田丸雅智さんが「猫」をテーマに書き上げたショートショートです。すべての話に猫が出てきて、まったり、ほんわかした気分を楽しめます。猫の話に浸りたい欲求を今すぐに満たしてくれます
1.猫の能力
この本に出てくる猫は、普通の猫ではありません。仕事をしたり、人を癒やしたり、合コンの手助けだってします。そんなスーパー猫たちが、町のあらゆる場所で活躍します。『猫の局員』や『猫ポリス』はいたってマジメに仕事をしますし、ネイルに通う猫もいれば、おやつをせがむ猫もいます。
お盆に帰って来る『夏の日の猫』は読者をしみじみとした気持ちにさせ、心を癒やす『スキマの猫』は傍にいて欲しい猫です。
気まぐれなのに、どこか愛らしく憎めない。そして、大事な時には傍にいてくれる。緩急をつけた猫の話は、何度も繰り返して読みたくなります。
2.カバーで猫探し!?
カバーデザインの緑と白の配色からは、とても優しい印象をうけます。「マタタビ町」のところに入った線は猫のヒゲみたいです。作中に出てくる猫が、表紙カバーに描かれている良さもあります。一匹ごとに、物語と表紙を照らし合わせながら探す遊びも楽しめます。
実際に探してみると、残り3つ4つくらいが難しいですが、答えに詰まった時は目次ページがヒントになっているので時間をかければ必ず見つけられます。読書後の楽しみに、パートナーと一緒に猫を探してみるのも楽しそうです。
3.まったりとした気分で読む
何といっても、全部の作品に猫が出てくるから、話のまとまりがとても良いです。猫から話が逸れないので、どんどんと読み進められます。
(他の本では「診療所・オフィス・Bar」とタイトルにある場合も、いくつかの話はタイトルとの関係が薄い話もあります。その点、この本はきれいに統一されています)
私が一番素敵だと思うことは、この本にはドロドロとした人間関係の話が出てこないことです。他の本には、現実世界を模写したような社員同士の陰口のシーンがたまに出てきて「この描写はほんとうに必要?」と感じたり、「ちょっと、ここは読んでいると心が消耗してしまうな」と、感じるたりすることがありました。
個人の感受性にもよりますが、どの話もまったりとした気分を保って読むことができて、安心して読み返すことができます。私としては、作者にはずっとこのスタンスで書いてほしいと思っています。
4.漫画や雑誌にも注目
3つの作品は「猫びより」という雑誌にいち早く掲載されました。単行本よりも先に田丸雅智さんの猫作品を読みたい人は、雑誌をチェックしてみるといいかもしれない。[ねこのきもち公式サイト] 今のところ、小説が掲載されるかは未定ですが、雑誌の可愛らしい猫の写真は、きっと読者の心を癒やしてくれます。

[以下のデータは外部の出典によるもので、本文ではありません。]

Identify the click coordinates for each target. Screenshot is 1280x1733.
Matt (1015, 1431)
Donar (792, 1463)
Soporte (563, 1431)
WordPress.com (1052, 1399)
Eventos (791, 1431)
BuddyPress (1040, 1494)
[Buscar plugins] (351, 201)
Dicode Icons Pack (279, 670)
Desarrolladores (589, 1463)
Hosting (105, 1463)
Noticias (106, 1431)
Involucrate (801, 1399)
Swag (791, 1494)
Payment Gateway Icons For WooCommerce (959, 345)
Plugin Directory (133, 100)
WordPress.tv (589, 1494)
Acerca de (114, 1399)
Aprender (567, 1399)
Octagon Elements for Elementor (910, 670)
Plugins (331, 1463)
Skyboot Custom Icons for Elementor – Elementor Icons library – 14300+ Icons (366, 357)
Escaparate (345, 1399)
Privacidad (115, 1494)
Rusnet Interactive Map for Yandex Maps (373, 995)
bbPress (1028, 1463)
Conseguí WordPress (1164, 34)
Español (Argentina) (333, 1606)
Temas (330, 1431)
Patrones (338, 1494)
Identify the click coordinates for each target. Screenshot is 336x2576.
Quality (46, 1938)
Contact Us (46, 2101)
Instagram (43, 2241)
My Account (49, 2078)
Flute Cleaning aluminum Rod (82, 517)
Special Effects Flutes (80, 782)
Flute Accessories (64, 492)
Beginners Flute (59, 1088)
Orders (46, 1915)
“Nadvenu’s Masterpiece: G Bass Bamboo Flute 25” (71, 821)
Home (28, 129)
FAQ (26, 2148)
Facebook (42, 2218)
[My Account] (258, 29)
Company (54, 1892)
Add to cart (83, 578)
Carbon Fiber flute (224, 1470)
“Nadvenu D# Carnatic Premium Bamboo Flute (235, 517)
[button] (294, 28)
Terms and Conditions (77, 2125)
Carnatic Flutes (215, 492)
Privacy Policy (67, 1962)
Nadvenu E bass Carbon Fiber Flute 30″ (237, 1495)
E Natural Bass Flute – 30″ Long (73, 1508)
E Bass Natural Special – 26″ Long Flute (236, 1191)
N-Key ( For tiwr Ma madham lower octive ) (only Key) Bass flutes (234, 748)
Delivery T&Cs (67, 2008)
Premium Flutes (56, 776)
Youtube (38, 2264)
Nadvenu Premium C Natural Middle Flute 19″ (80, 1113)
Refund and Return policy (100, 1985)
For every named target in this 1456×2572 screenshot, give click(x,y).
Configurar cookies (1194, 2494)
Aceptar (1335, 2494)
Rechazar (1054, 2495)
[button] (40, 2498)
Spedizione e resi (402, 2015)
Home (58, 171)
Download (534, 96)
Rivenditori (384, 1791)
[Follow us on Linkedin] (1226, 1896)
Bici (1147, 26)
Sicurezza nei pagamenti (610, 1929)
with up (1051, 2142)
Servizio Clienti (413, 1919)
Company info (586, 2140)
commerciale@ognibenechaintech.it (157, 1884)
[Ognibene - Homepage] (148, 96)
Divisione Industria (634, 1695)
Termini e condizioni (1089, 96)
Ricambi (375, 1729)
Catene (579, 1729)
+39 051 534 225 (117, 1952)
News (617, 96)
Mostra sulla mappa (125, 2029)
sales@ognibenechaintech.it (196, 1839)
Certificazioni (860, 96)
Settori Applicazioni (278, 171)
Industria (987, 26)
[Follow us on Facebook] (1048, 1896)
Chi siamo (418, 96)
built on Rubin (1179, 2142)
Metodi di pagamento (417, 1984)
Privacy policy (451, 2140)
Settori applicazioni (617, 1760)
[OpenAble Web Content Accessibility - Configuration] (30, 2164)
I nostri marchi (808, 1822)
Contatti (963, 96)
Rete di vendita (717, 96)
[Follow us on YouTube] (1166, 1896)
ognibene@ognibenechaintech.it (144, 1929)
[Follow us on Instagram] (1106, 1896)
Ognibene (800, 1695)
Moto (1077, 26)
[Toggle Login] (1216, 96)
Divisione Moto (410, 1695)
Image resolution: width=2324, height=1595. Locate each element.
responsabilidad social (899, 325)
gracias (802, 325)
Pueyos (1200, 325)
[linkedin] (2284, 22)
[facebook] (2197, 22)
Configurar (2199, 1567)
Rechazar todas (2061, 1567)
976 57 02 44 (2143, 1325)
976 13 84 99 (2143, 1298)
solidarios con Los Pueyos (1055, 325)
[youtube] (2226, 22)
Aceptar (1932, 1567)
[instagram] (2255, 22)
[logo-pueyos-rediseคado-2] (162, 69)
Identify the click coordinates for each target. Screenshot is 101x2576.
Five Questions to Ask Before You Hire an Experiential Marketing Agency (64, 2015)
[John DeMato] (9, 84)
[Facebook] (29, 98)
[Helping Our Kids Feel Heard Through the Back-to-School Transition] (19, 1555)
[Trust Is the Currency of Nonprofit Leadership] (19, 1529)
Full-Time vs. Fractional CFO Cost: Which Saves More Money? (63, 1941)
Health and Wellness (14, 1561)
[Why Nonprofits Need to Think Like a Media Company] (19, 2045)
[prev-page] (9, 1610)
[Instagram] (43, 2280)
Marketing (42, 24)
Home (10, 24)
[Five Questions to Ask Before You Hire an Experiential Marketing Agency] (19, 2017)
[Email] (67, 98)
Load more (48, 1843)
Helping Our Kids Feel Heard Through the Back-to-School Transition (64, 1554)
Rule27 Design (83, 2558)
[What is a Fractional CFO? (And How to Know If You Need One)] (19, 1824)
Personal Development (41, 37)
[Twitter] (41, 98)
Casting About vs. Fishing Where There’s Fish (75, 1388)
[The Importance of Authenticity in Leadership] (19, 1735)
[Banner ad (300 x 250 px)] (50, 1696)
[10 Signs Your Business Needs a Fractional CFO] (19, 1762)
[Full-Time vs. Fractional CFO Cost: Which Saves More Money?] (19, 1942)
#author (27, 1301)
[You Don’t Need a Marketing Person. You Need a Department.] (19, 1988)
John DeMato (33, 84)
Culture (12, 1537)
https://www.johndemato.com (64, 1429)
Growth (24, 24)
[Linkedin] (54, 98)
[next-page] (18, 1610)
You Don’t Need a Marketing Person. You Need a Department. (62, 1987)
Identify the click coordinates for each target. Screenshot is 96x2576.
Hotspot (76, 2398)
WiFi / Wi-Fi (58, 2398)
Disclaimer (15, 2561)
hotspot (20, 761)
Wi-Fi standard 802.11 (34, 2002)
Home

カバーのイラストが気に入った方は、ねこまきさんは漫画も書いているので、イラストを電子書籍でも読むこともおすすめです。[ねこまきさん公式ブログ]
5.田丸雅智さんの他の猫作品はある?
答え:あります
どの話もまったりした印象で、少しクスッと笑って楽しめる話です。
書籍名「(各話のタイトル)」
・ショートショート・マルシェ「ネコの目」
・日替わりオフィス「指猫」
・海色の壜「アドネコ」
・ショートショート美術館「猫の悩み」
・転校生ポチ埼ポチ夫「ポチ埼亭」
6.ネコ好きを増やせる本
猫好きの人なら、表紙だけを見て買っても、絶対に後悔はしないと思います。
この本の猫は目新しく思いがけない能力を持っているので、新鮮な気持ちで楽しむことができます。人に貸せば猫好きを増やせる本としておすすめです。